LISICON is an acronym for LIthium Super Ionic CONductor, which refers to a family of solids with the chemical formula Li2+2xZn1−xGeO4.

The first example of this structure was discovered in 1977 with , providing a chemical formula of Li14Zn(GeO4)4.  The crystal structure of LISICON consists of a network of [Li11Zn(GeO4)4]3- as well as 3 loosely bonded Li+. The weaker bonds allow for the lithium ions to easily move from site to site, not needing to break strong bonds to do so.  Also, this structure forms large “bottlenecks” between the interstitial positions which these ions occupy, additionally lowering the energy required to move from site to site. These two factors allow for the lithium ions to diffuse quickly and easily through the structure. However, because of the shape of the channels through which these lithium ions can diffuse, they are limited to 2 dimensional diffusion. LISICON compounds have relatively high ionic conductivity, on the order of 10−6 S/cm at 25 °C. LISICONs readily react with lithium metal and atmospheric gases such as CO2; as a result, their conductivity decreases with time.

LISICON-Like Materials 
There are other LISICON type solid electrolytes which make use of other elements to achieve higher ionic conductivities.  One such material has the chemical formula of Li(3+x)GexV(1-x)O4, where the value of x is between 0 and 1. There are two compositions, Li3.5Ge0.5V0.5O4 and Li3.6Ge0.6V0.4O4, which had ionic conductivities of 4*10−5 S/cm and 10−5 S/cm, an order of magnitude of improvement upon the base LISICON structure.  These materials show good thermal stability and are stable in contact with CO2 and ambient atmosphere, dealing with some problems extant with the original structure.
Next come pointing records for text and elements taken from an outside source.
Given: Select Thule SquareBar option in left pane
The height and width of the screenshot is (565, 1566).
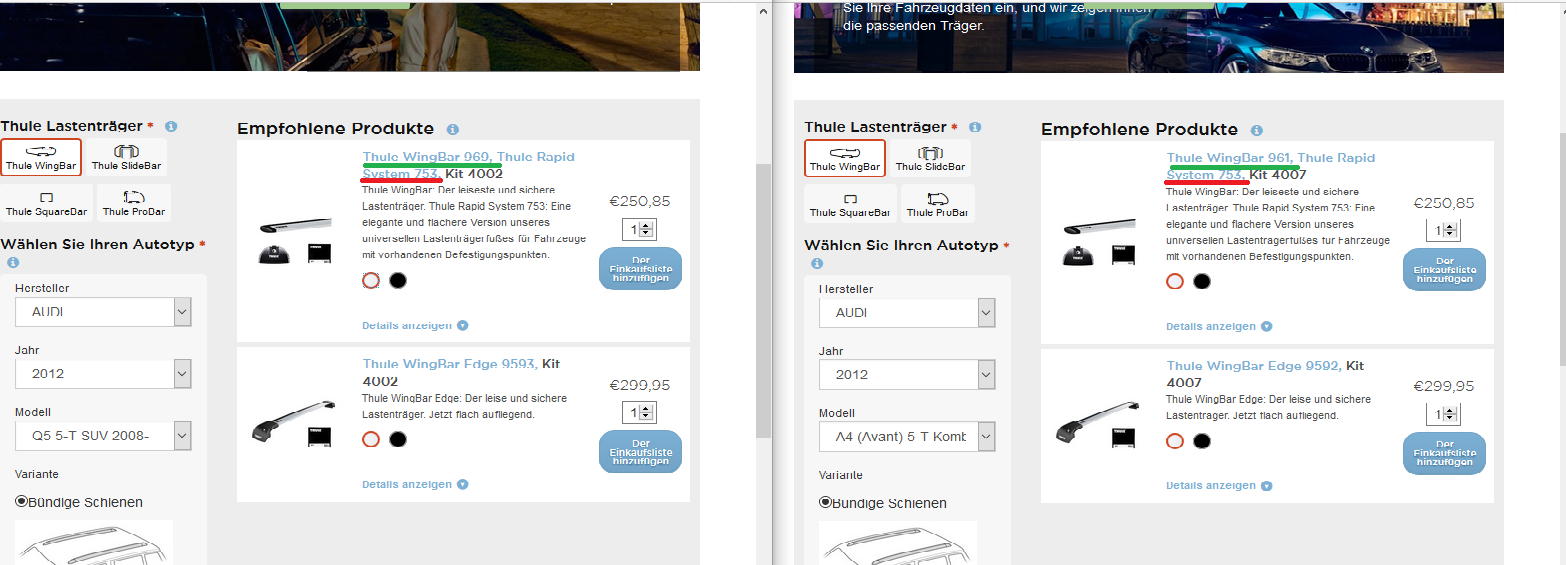Looking at the screenshot, I should (x=46, y=203).
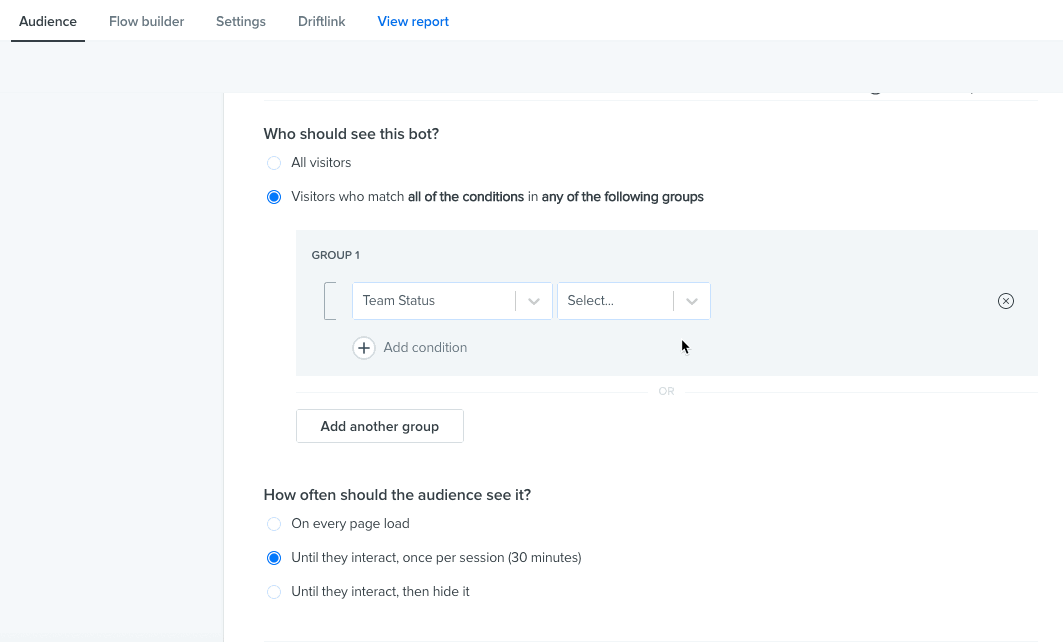Choose Until they interact, once per session
The image size is (1063, 642).
pos(274,558)
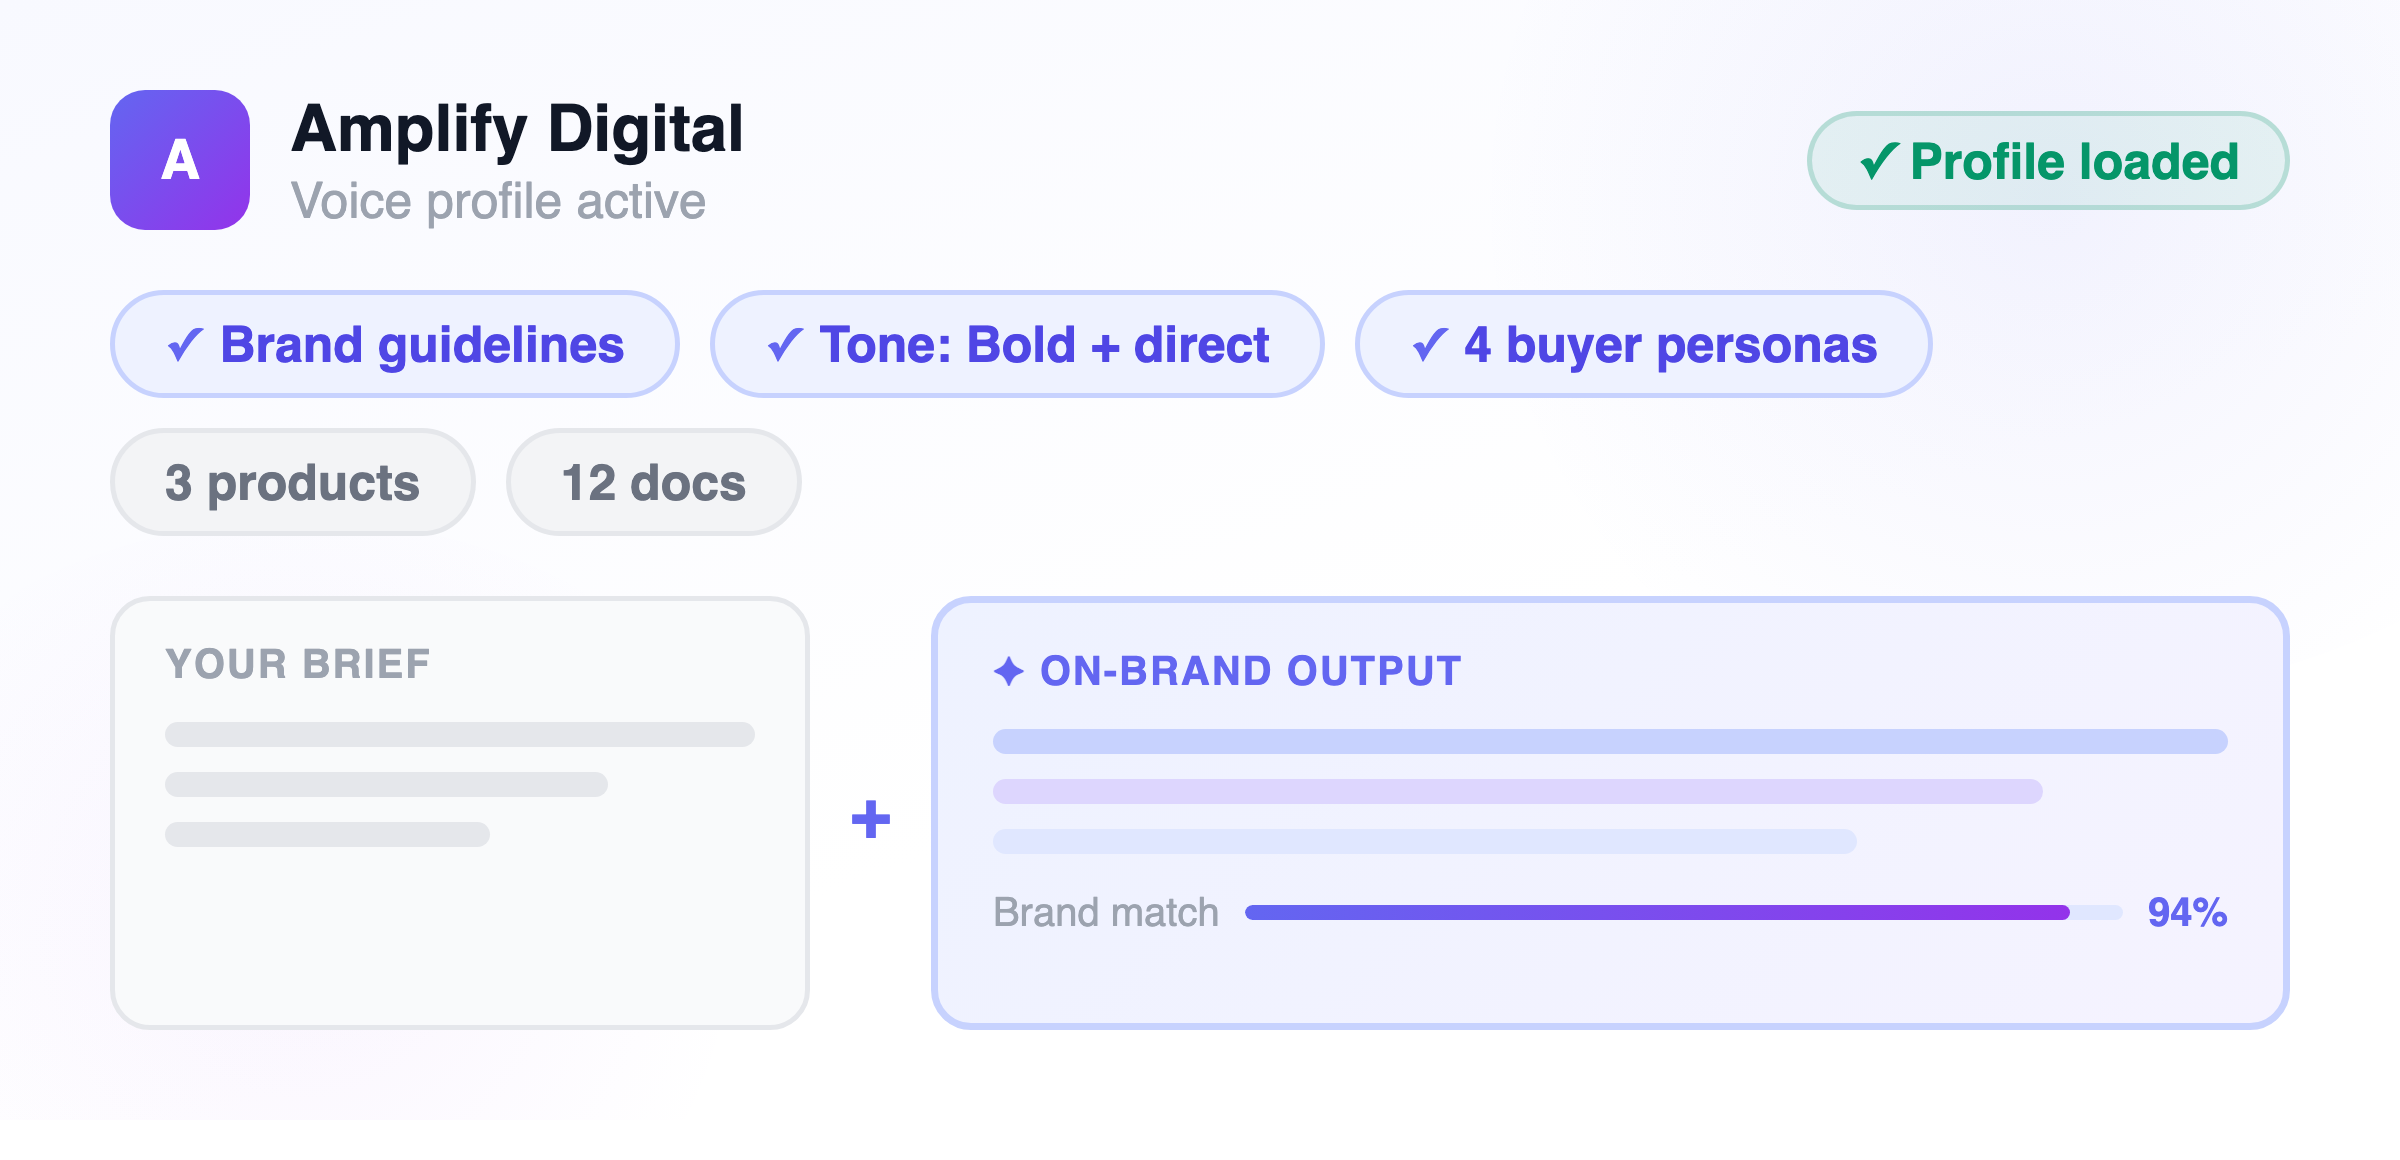The height and width of the screenshot is (1160, 2400).
Task: Click the Amplify Digital title text
Action: 517,129
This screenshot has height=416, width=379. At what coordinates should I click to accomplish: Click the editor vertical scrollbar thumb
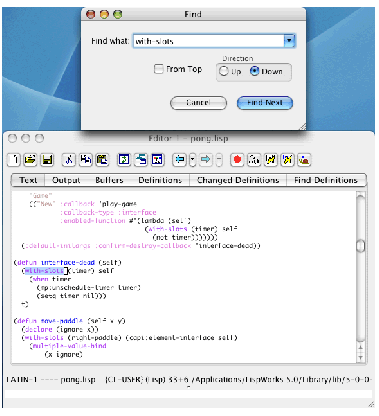click(361, 246)
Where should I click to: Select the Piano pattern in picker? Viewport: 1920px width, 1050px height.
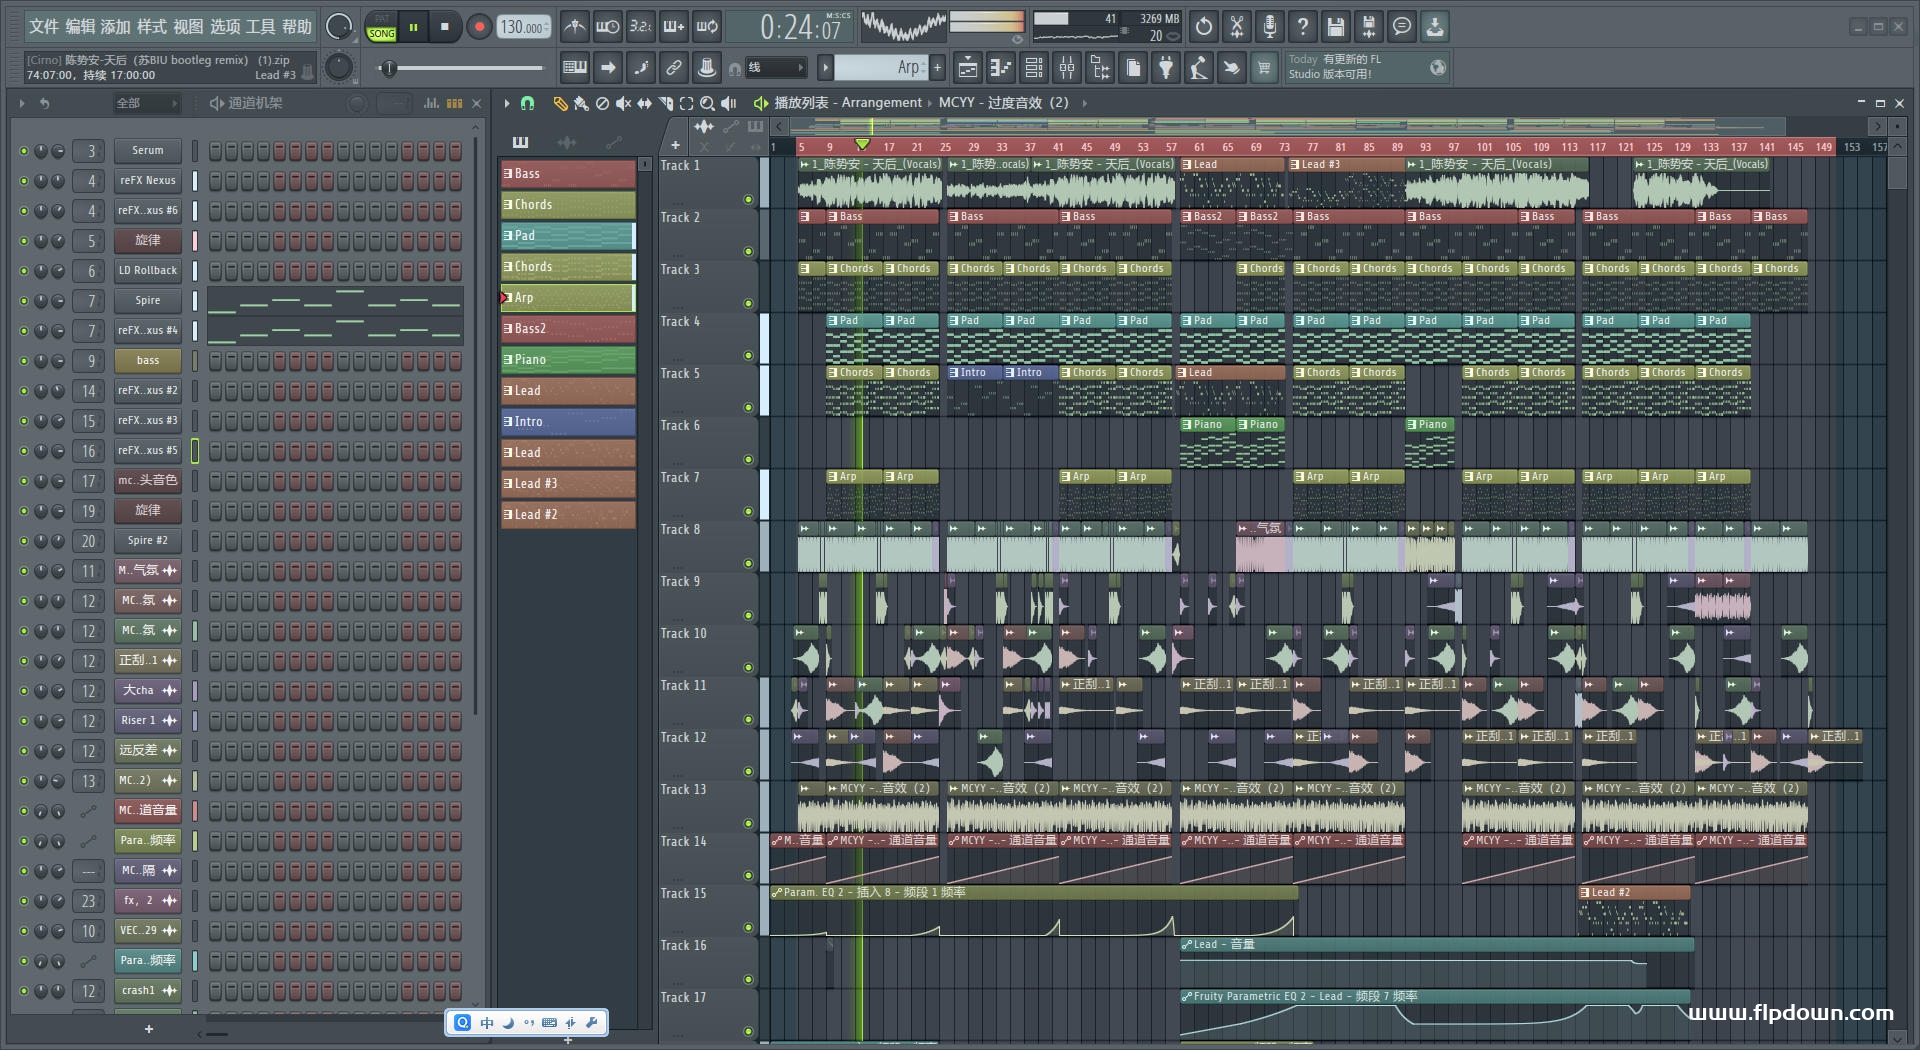point(567,360)
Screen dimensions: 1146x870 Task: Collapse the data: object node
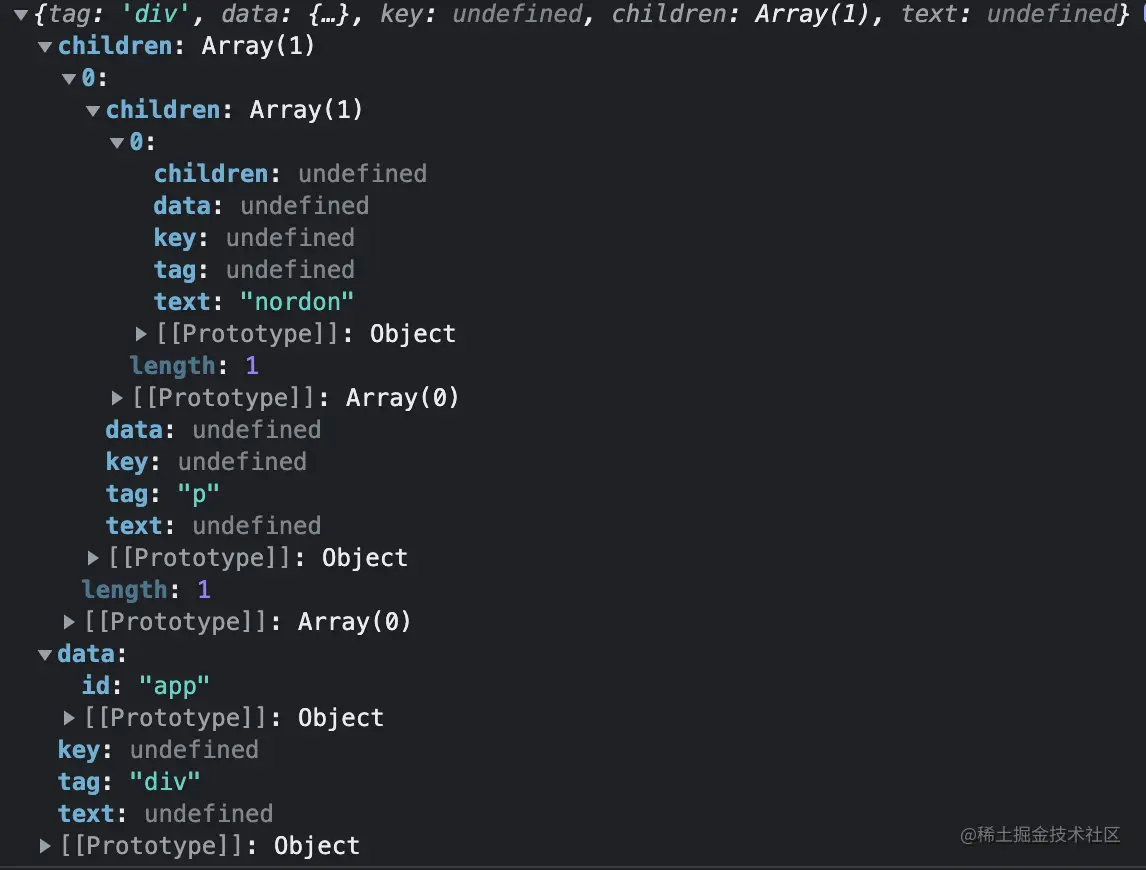(45, 655)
There are materials with the chemical structure of Li(4-x)Si(1-x)PxO4.  This is a solid solution between Li4SiO4 and Li3PO4.  This solid solution can be formed over the whole composition range at room temperature.  The highest ionic conductivity are achieved at compositions of Li3.5Si0.5P0.5O4 and Li3.4Si0.4P0.6, with conductivity on the order of 10−6 S/cm.  This results from the substitution of some Si4+ for P5+ in the lattice, resulting in the addition of interstitial Li-ions which diffuse much more easily.  The ionic conductivity is further improved with the doping of Cl− to replace O2- in the lattice.  The compositions Li10.42Si1.5P1.5Cl11.92 and Li10.42Ge1.5P1.5Cl11.92 achieved ionic conductivities of 1.03 * 10−5 S/cm and 3.7*10−5 S/cm respectively.  This is theorized to be the due to the widening of the “bottlenecks” between interstitial points due to the Cl− ions smaller size, and the weakening of the ionic bonding Li+ ions experienced due to chlorine's lower electronegativity.

The conductivities are almost 100 times higher in thio-LISICONs, where oxygen is replaced by sulfur, i.e. the corresponding thiosilicates.  The bonding between S2- and Li+ is weaker than that between O2- and Li+, allowing for the Li+ in the sulfide structure to be far more normal than its oxide counterparts.  Ceramic thio-LISCON materials based on the chemical formula Li(4-x)Ge(1-x)PxS4 are promising electrolyte materials, with ionic conductivities on the order of 10−3 S/m or 10−2 S/m.

Applications 
LISICONs can be used as the solid electrolyte in lithium-based solid-state batteries, such as solid state nickel–lithium battery.  For this application, solid lithium electrolytes require ionic conductivities greater than 10−4 S/cm, negligible electronic conductivity, and a wide range of electrochemcial stability.